Yoga has become in recent years a widespread practice both in gyms and in lounges and bedrooms around the world. Based on a philosophy that seeks knowledge of one’s own body and peace with oneself and with the environment, yoga is positioned as an ideal physical activity for all those who not only want to work their body but also the mind.
The advantage of yoga over other types of exercises is that, to start practicing it, it is not necessary to be in a certain physical condition. Within yoga, there are levels that progressively adapt to the progress and abilities of each one. As with everything, this sports practice requires perseverance and discipline to become a habit, so then you can find different yoga postures so that you can start practicing it without being excessively complex.
Something you have to know from the beginning is that, within yoga, you will not find sudden movements or any activity with an impact on your joints. Think that the goal of yoga is to achieve physical and mental stability, so the movements you perform will be subtle and smooth to accompany and achieve that goal.
One of the most recommended postures for a beginner is the meditation posture. To achieve this, sit back on your heels, or if this is uncomfortable, try sitting cross-legged. Once you are comfortable, rest your arms on your legs and close your eyes. Inhale and exhale deeply, without rushing, until you feel relaxed and calm. The goal of this posture is to be comfortable and with your mind free from aggressive thoughts.
Child’s pose or Balasana
This yoga posture is ideal to continue the relaxation that has begun with the first posture, to rest between one and the other, and also to end the session. You only need to sit on your heels and lean your back forward, keeping your arms close to the body.
With this pose, you will help to relax the spine and stretch the lumbar vertebrae. In this way, you will reduce fatigue and it is also sure to help you release any type of worry or stress. Inhale and exhale deeply and sit up when you feel better.
The cat pose is another of the best known among yoga practitioners and they not only apply it when beginners are starting in this practice. The only care that has to be taken is that perhaps this position is not the most suitable for pregnant women in an advanced stage of pregnancy, since carrying it out would mean shifting the baby’s entire weight onto the back.

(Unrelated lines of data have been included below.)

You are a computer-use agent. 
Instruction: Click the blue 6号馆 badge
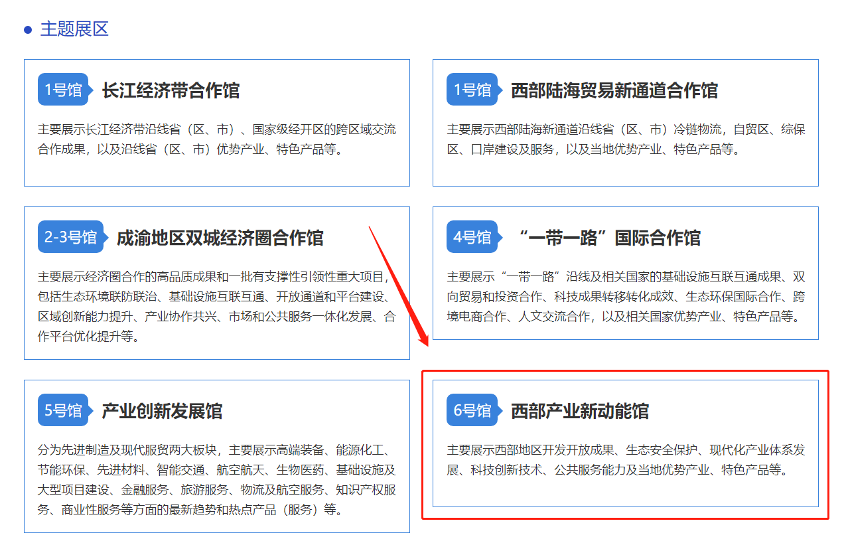tap(472, 410)
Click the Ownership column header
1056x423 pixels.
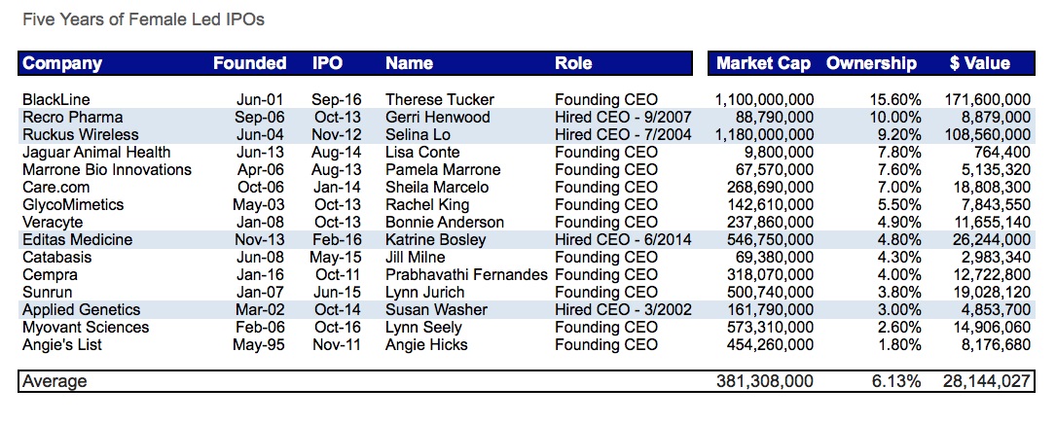point(871,64)
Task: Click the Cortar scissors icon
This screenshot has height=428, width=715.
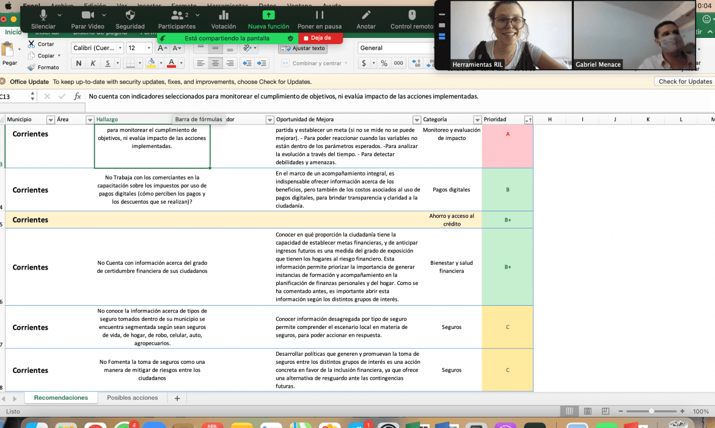Action: click(x=32, y=44)
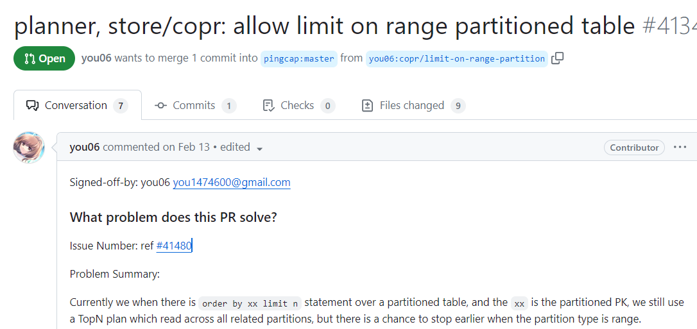Click the Contributor badge label
This screenshot has width=697, height=329.
coord(634,148)
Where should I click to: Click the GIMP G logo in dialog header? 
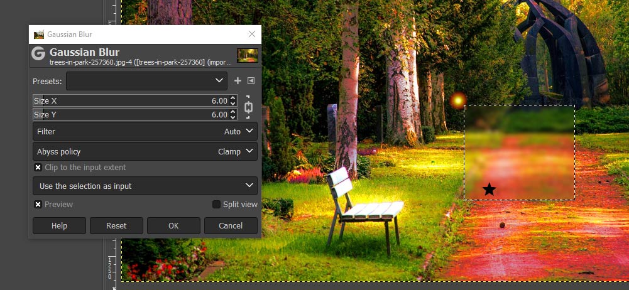[38, 53]
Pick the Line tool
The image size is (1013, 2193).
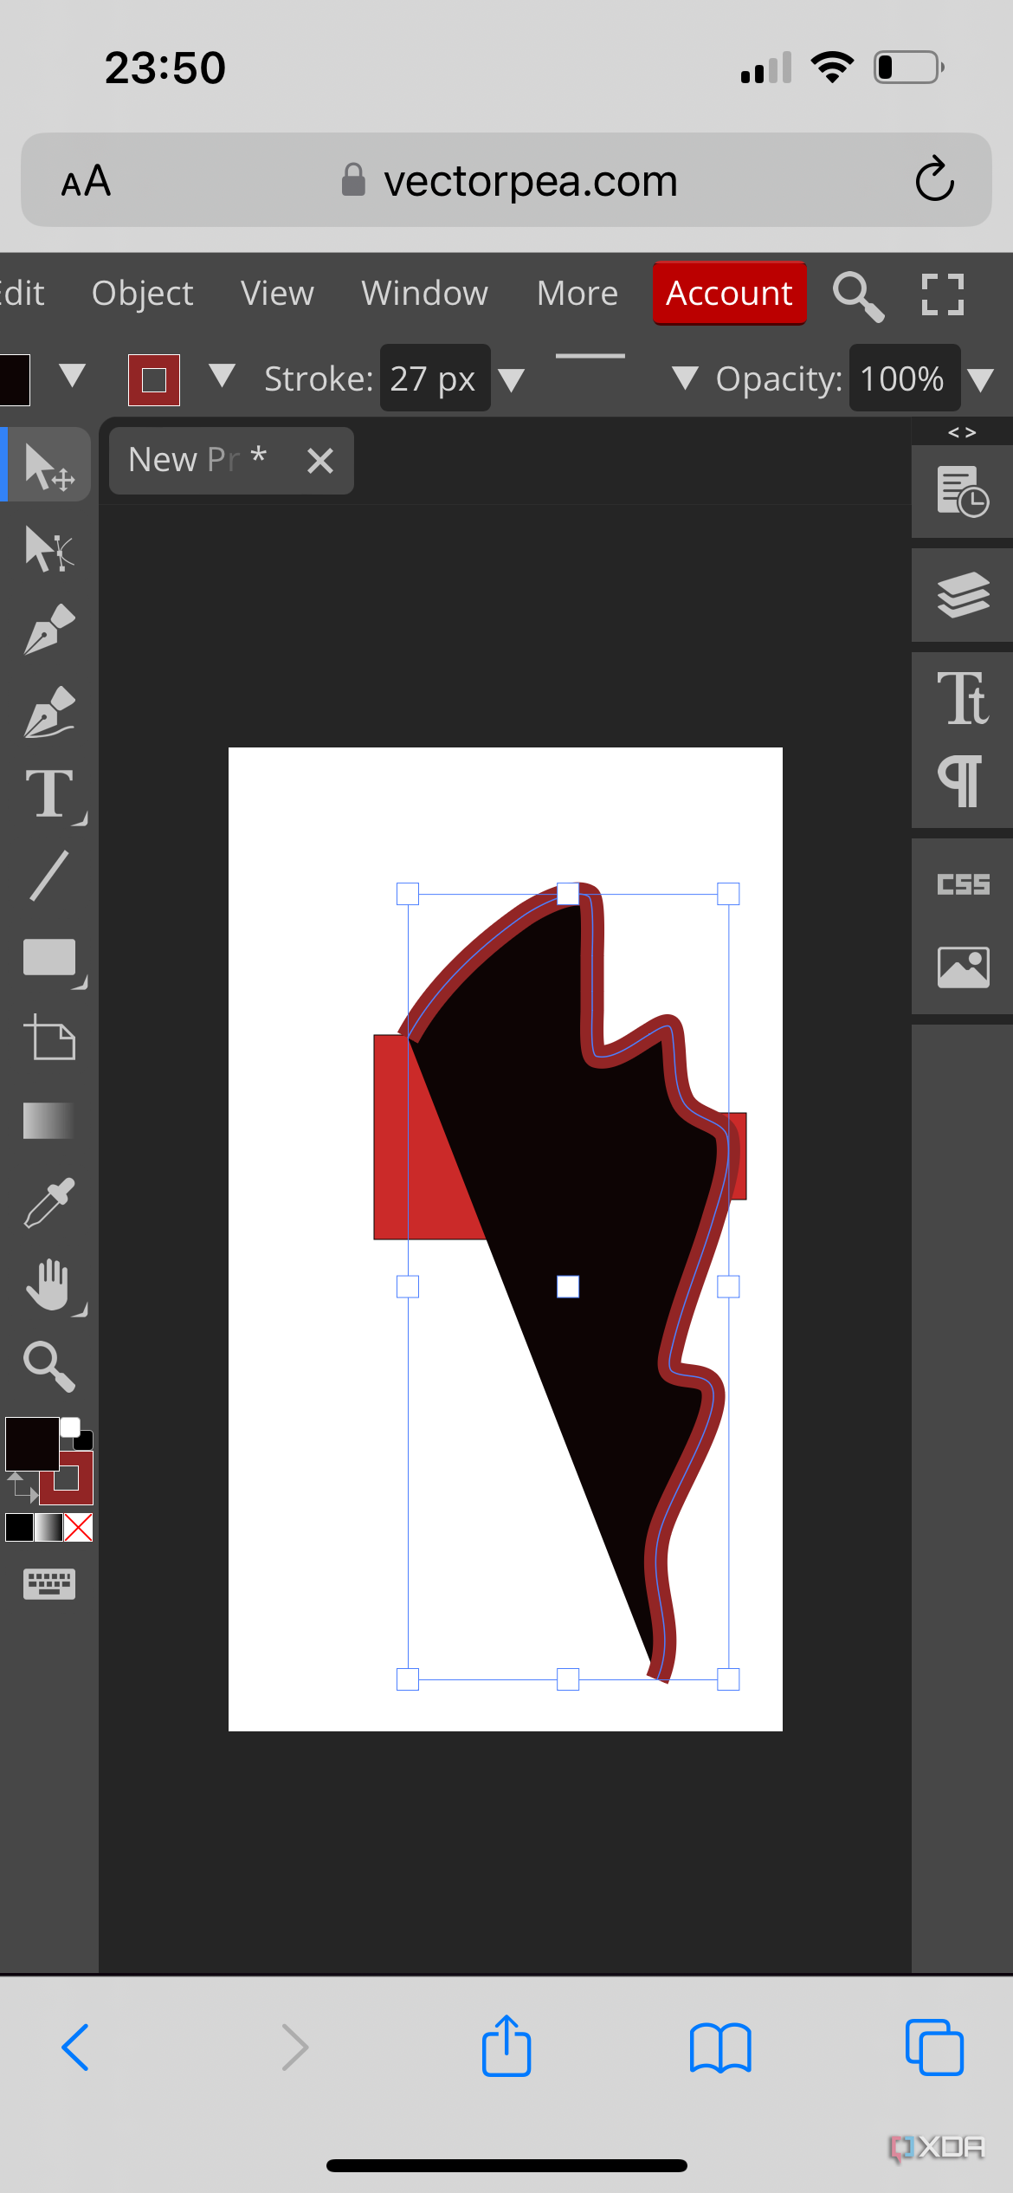(48, 876)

To do it, you have to stand on all fours on the ground, your hands under your shoulders, and just as far apart as your knees, which must be aligned with your hips. The key point of this pose is to breathe in while raising your back, arching it, and without separating your hands or legs from the floor. In this position, tuck your abdomen in for 10 seconds and exhale deeply once you stretch your back again.
Anjaneyasana or crescent moon pose
This yoga posture is one of those that will help you open your chest and hips and also stretch your back and the rear chain of your lower body. As if that were not enough, the position of the crescent moon will make you work the internal muscles of the abdomen, an essential area for maintaining a correct body posture.
To do it, rest your knees on the ground and bring one of your legs forward so that your weight is distributed on the foot that you have advanced and on the other bent leg. Breathe in, open your chest, and stretch your arms and hands towards the sky. You can stay straight like this for 5 seconds and then breathe out while you return to your starting position or take advantage and curve your back to stretch the lower back and abdomen well.
This posture is divided into three different postures and each of them corresponds to the different steps that a warrior performs before attacking. The greatest benefit offered by this posture is that it forces the participation of all the muscle groups of the body, thus making it very complete. In addition, what is most worked with this posture is balance and stability, both body and emotions.